Someone who wins 150$ pays 10% on the money they made from 0 to 100$, and 20% on the 101st dollar until their last, so they'll win 150-10-10=130$ after tax. They didn't win more than 200$, so no money gets taxed at the third bracket's rate.

Say that person wins 250$ next year. Their first 100$ will result in the exact same 10$ in taxes. Their 100th to 199th dollars will be in the second 20% bracket. Their remaining 50$ falls in the last bracket, so gets taxed 30%. They will therefore this year make 250-10-20-15=205$ after tax.

Said person gets a big promotion and is now making 1000$ the third year. Their first 100$ gets the same 10$ tax, same for their second 200$ with the same 20$ tax. They have 800$ left in the last bracket, which at 30% means 240$. So they'd be winning 1000-10-20-240=730$ that year.

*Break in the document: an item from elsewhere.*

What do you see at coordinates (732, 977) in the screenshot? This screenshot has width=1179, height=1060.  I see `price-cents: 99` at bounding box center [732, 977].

[–] [email protected] 1 points 1 hour ago

How would an infinitely adjusting tax percentage be intuitive? Brackets are simple. You pay x% on your income in some bracket and y% on your income in a different bracket. You only need simple multiplication and addition to figure out what you would owe.

[–] [email protected] 1 points 1 hour ago

Brackets are lobbied for. You cant lobby a straight line.

[–] [email protected] -1 points 7 hours ago (2 children)

What a bad set of graphs! The first one is just wrong.

[–] [email protected] 5 points 5 hours ago

Good thing it's a wiki!

[–] [email protected] 10 points 7 hours ago (1 children)
[–] [email protected] 1 points 5 hours ago (1 children)

The tax is never negative. Instead, it plots a progressive tax rate, and calls it "negative".

The second graph is just confusing and detracts from the explanation instead of adding to it.

[–] [email protected] 10 points 5 hours ago (1 children)

That graph plots gross pay (x-axis) against take-home cash (y-axis). The far left of the graph (in green) shows people making under 20k taking home more than their "earned" pay. At the extreme bottom is somebody making 1,000/year taking home 10,000. The progressive income tax starts at 20,000.

Not labeling the axises does make it hard to read.

[–] [email protected] 4 points 5 hours ago

Oh, that's right. Yes, the graph is only bad and not wrong.